Although the Court addressed Plaintiff’s alternative theories regarding proximate causation (that the coping was unstable and too narrow, such that she lost her balance, or, alternatively, that the coping should have been designed to prevent anyone from standing on it altogether), it ultimately elected not to resolve the difficult causation questions and to resolve the case solely on the grounds of assumption of the risk. Plaintiff argued that there remained genuine issues of material fact as to her appreciation of the risk of diving and that such disputes ordinarily involved questions of subjective knowledge that should be resolved by a jury. Here, however, the Court reiterated the often-repeated rule that, if the facts suggest only one reasonable inference, the issue becomes a question of law for the judge. Moreover, as to the risks associated with diving into shallow water in particular, the Court ruled that the activity is akin to those types of activities as to which no adult will be believed if he or she says that she did not know or understand the risks, a position reflected in the Restatement (Second) of Torts §496D, cmt. d. For Rhode Island, protestations of ignorance from an adult regarding the risks of diving into shallow water are deemed not believable. Rather, the danger of diving head-first into shallow water in an above-ground swimming pool was, or should have been, obvious to a 32 year-old woman of normal intelligence.
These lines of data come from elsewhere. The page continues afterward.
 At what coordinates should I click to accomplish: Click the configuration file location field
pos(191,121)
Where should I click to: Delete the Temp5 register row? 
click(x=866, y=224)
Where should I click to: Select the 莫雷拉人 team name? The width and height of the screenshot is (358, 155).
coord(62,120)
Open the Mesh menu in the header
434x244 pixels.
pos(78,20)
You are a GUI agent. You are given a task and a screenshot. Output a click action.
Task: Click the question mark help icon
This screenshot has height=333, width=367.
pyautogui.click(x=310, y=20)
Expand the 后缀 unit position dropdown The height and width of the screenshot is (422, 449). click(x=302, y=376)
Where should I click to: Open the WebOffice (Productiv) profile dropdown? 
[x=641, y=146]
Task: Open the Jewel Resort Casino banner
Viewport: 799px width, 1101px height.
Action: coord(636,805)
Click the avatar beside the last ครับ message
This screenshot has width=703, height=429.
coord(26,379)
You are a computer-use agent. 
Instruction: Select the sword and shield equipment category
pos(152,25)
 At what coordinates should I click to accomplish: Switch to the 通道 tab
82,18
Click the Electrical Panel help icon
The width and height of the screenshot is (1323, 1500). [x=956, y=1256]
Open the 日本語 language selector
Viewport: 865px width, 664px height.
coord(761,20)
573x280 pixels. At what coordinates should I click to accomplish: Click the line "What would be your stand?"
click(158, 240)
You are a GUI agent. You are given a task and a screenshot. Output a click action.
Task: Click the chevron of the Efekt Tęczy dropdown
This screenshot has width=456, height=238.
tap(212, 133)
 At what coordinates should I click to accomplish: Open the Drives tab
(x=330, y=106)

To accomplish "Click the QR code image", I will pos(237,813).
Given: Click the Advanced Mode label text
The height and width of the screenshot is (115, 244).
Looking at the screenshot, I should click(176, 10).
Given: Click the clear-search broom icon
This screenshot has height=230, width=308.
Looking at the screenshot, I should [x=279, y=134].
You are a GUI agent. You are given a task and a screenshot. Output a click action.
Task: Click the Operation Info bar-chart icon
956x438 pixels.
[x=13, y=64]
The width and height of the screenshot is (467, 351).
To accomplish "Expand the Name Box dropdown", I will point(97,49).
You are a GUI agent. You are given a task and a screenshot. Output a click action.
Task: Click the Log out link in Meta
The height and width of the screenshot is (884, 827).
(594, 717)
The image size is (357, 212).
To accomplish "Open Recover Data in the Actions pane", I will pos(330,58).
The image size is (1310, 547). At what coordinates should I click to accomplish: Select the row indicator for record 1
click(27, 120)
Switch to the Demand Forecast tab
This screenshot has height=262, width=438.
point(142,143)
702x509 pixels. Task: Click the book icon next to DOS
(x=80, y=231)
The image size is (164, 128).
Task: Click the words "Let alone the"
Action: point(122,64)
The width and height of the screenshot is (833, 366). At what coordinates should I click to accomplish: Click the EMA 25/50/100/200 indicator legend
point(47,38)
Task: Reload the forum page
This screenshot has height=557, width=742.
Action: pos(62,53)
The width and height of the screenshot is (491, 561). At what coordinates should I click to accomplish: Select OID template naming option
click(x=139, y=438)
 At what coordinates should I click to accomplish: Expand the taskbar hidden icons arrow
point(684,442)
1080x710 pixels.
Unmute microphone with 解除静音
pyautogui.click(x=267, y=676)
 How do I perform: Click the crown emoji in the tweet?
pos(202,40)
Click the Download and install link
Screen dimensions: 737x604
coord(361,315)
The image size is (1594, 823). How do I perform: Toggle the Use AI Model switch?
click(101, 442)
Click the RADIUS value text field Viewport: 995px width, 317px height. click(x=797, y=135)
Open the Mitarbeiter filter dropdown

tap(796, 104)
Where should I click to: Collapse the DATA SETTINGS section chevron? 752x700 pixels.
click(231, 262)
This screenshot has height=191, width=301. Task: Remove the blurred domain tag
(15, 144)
Plaintiff further could not avoid the outcome by arguing that the only risk that she subjectively considered was that she might scrape the bottom of the pool based on the way that she intended to dive. Where a person is presumed to know the risks of dangerous conduct, that person is charged with knowing all of the ordinary risks associated with the conduct. Plaintiff could not claim to have assumed only the risk of a perfectly executed shallow water dive. Further, Plaintiff’s argument that her intoxication should be taken into consideration was also rejected. She could cite to no law to support her position in that regard. A person who voluntarily becomes intoxicated is held to the same standard as if she were sober.

Based on the above, the First Circuit affirmed summary judgment in favor of the defendants. Although we can presume that people are aware of the risks of diving into shallow water, let this serve as an additional warning nonetheless.